**REQUIREMENT:** Return all lines from the entries below in which the word "height" is present.
======== DATA RECORDS
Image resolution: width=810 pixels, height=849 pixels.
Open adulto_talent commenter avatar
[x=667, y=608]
================
======== DATA RECORDS
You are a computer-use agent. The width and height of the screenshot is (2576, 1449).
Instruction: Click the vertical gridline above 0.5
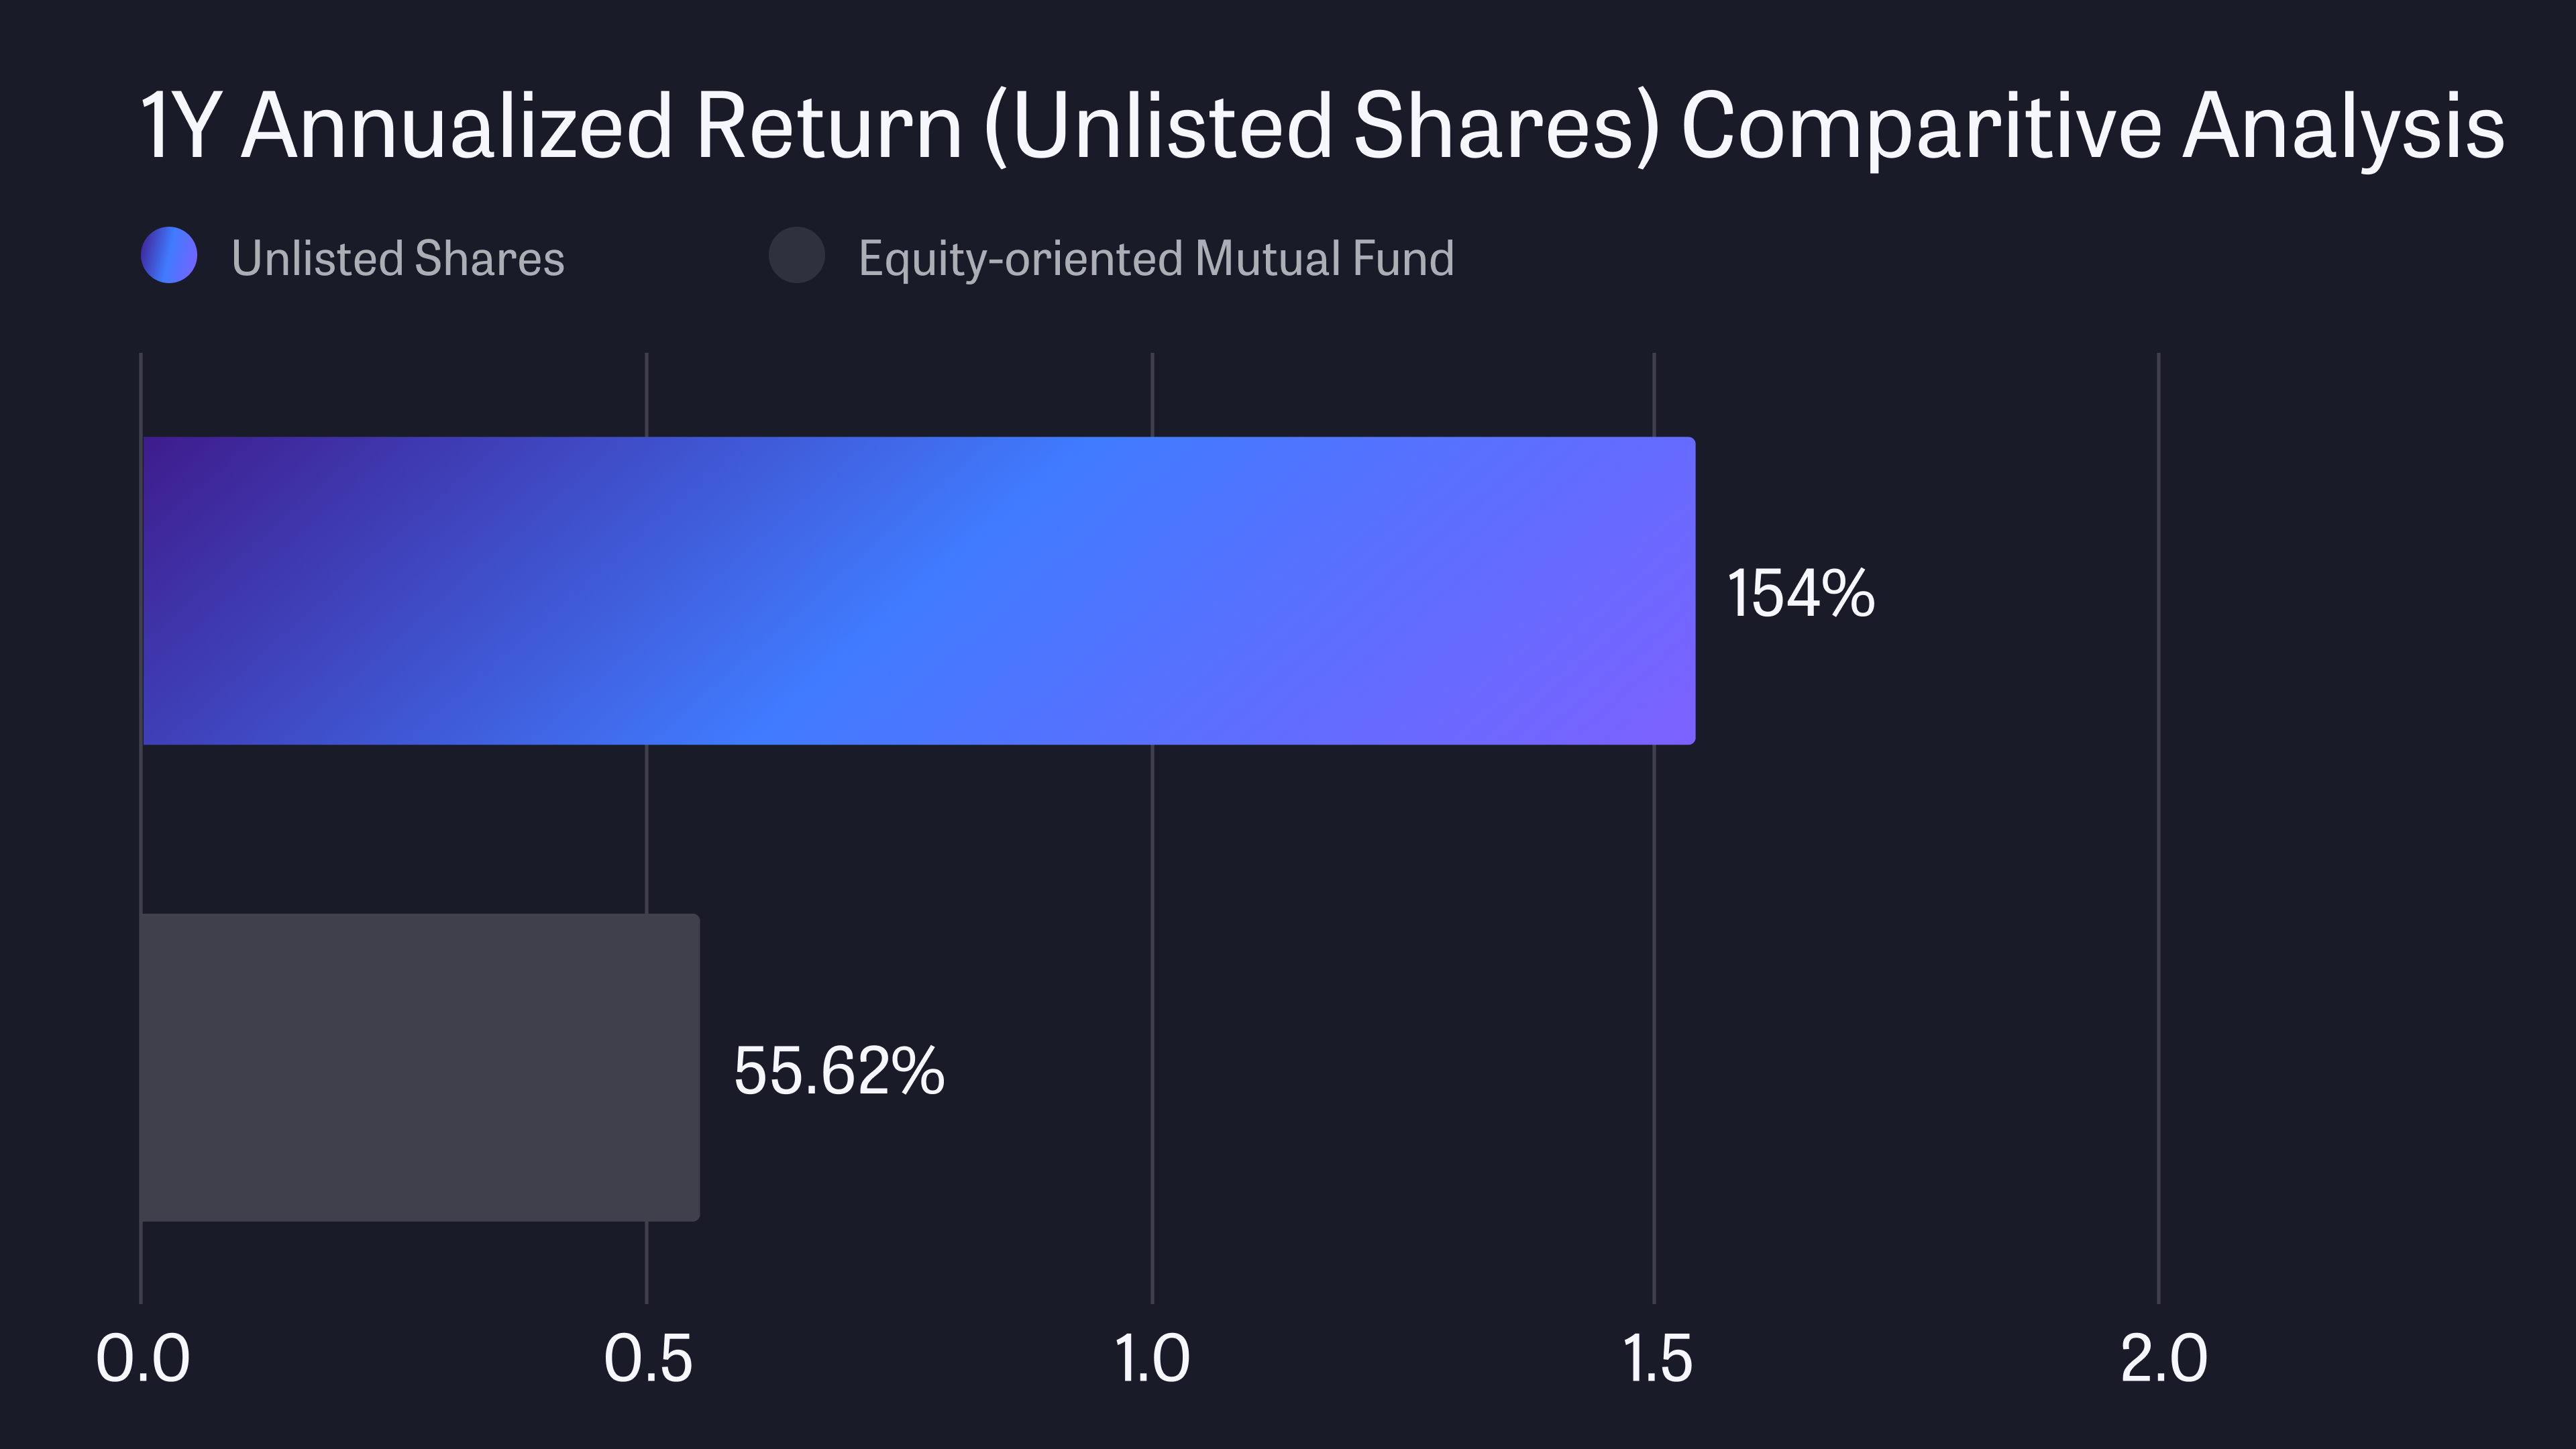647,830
================
**ANSWER BOX:**
Image resolution: width=810 pixels, height=849 pixels.
You are a computer-use agent. The width and height of the screenshot is (2576, 1449).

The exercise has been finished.